Hal tuzjauna (apakah kamu akan diberi balasan). Maksudnya, kamu pasti

diberi balasan.

`Illa bima kuntum taksibuna (melainkan atas apa yang telah kamu kerjakan)

ketika di dunia seperti kekafiran dan aneka maksiat. Ayat ini mengingatkan bahwa

ditimpakannya azab itu bukan bermula dari Alah Taála karena Dia menciptakan

hamba-Nya semata-mata untuk dikasihi, tetapi azab itu merupakan buah dari aneka

amal mereka yang buruk. Hal ini seperti kebinasaan yang ditimbulkan karena

meminum racun.

Dan mereka menanyakan kepadamu, "Benarkah azab yang dijanjikan itu?"

Katakanlah, "Ya, demi Tuhan-ku, sesungguhnya azab itu adalah benar dan

kamu sekali-kali tidak bisa luput darinya". (QS. Yunus 10:53)

Langkah Pengerjaan ::
1 > Ringkaslah paragraf dalam kutipan tafsir tentang azab yang diawali "`Illa bima kuntum taksibuna" menjadi daftar butir singkat tanpa menghilangkan fakta utamanya.
2 > Lanjutkan kutipan tafsir tentang azab itu, dimulai sesudah kalimat terakhirnya.

Bagian Data ::

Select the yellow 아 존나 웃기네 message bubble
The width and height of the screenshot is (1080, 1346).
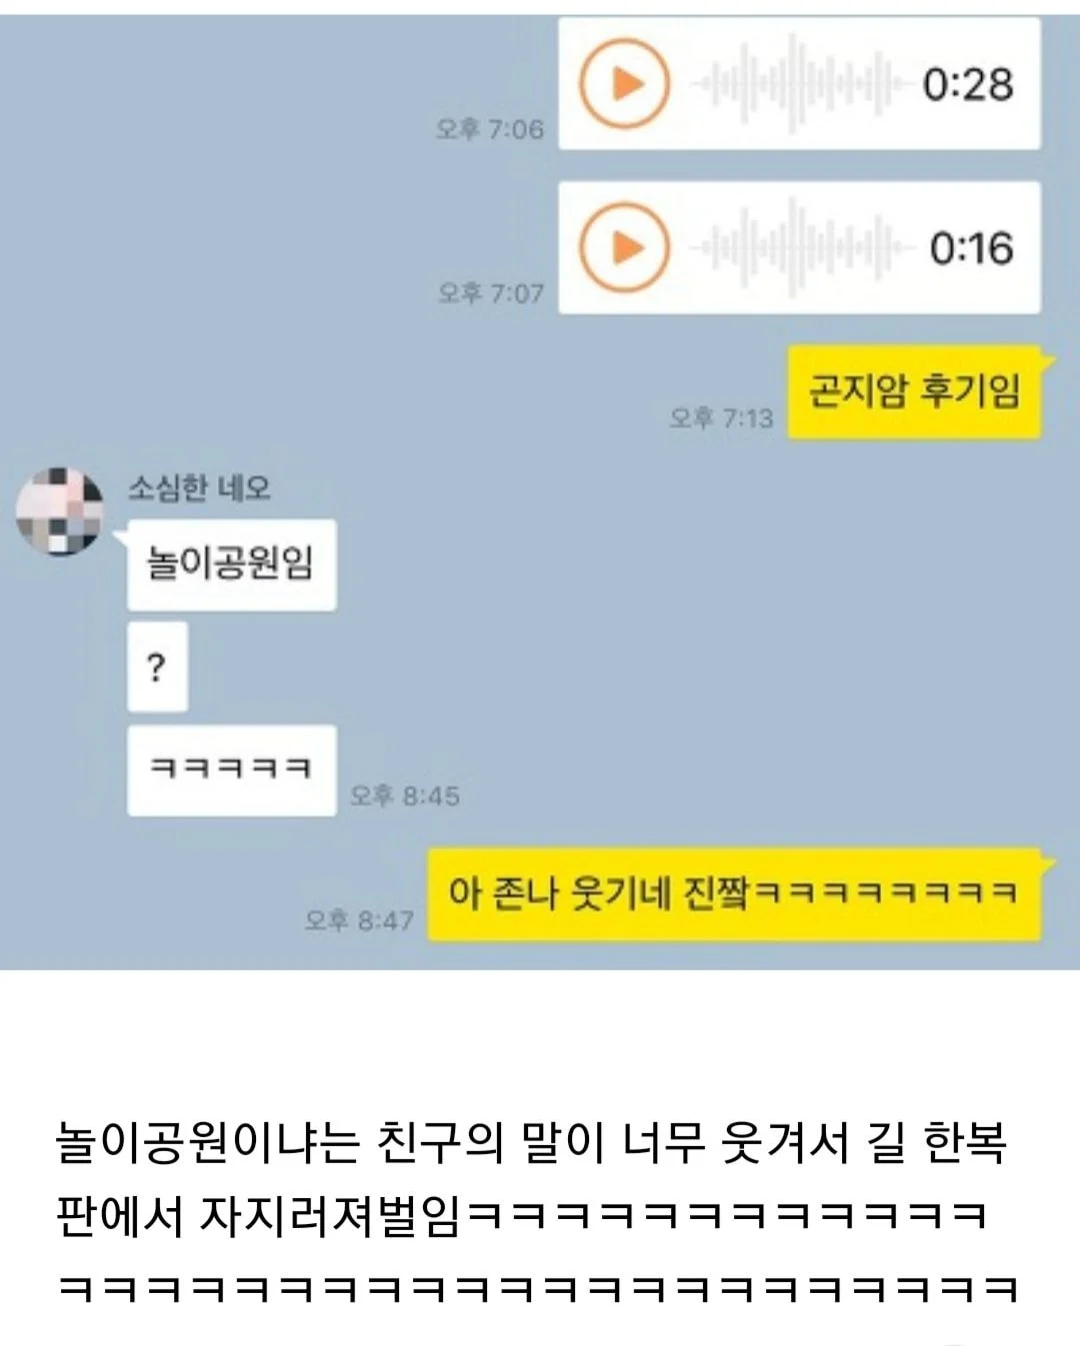(734, 894)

Jawaban ::
1 >
- Balasan diberikan atas apa yang dikerjakan ketika di dunia, seperti kekafiran dan aneka maksiat.
- Azab tidak bermula dari Tuhan, sebab Dia menciptakan hamba-Nya semata-mata untuk dikasihi.
- Azab merupakan buah dari amal buruk mereka sendiri, seperti kebinasaan akibat meminum racun.

2 >
Wa yastanbiùnaka (dan mereka menanyakan kepadamu). Mereka meminta

informasi kepadamu sambil berkata dengan nada mengolok-olok dan mengingkari.

`A haqqun huwa (benarkah ia itu?). Hamzah bermakna pertanyaan dan

haqqun merupakan predikat yang didahulukan atas subyek. Makna ayat: Apakah

yang kamu janjikan kepada kami itu benar?

Qul (katakanlah) kepada mereka tanpa mempedulikan cemoohan mereka.

`Iy wa rabbiyya `innahu lahaqqun (ya, demi Tuhan-ku, sesungguhnya azab

itu adalah benar). Yakni azab yang dijanjikan itu pasti terjadi.

Wa ma `antum bimu'jizina (dan kamu sekali-kali tidak bisa melemahkan)

Tuhanmu sehingga azab luput dari dirimu karena kamu berlari. Azab itu pasti

menimpamu. Hal itu bukan perkara yang mustahil.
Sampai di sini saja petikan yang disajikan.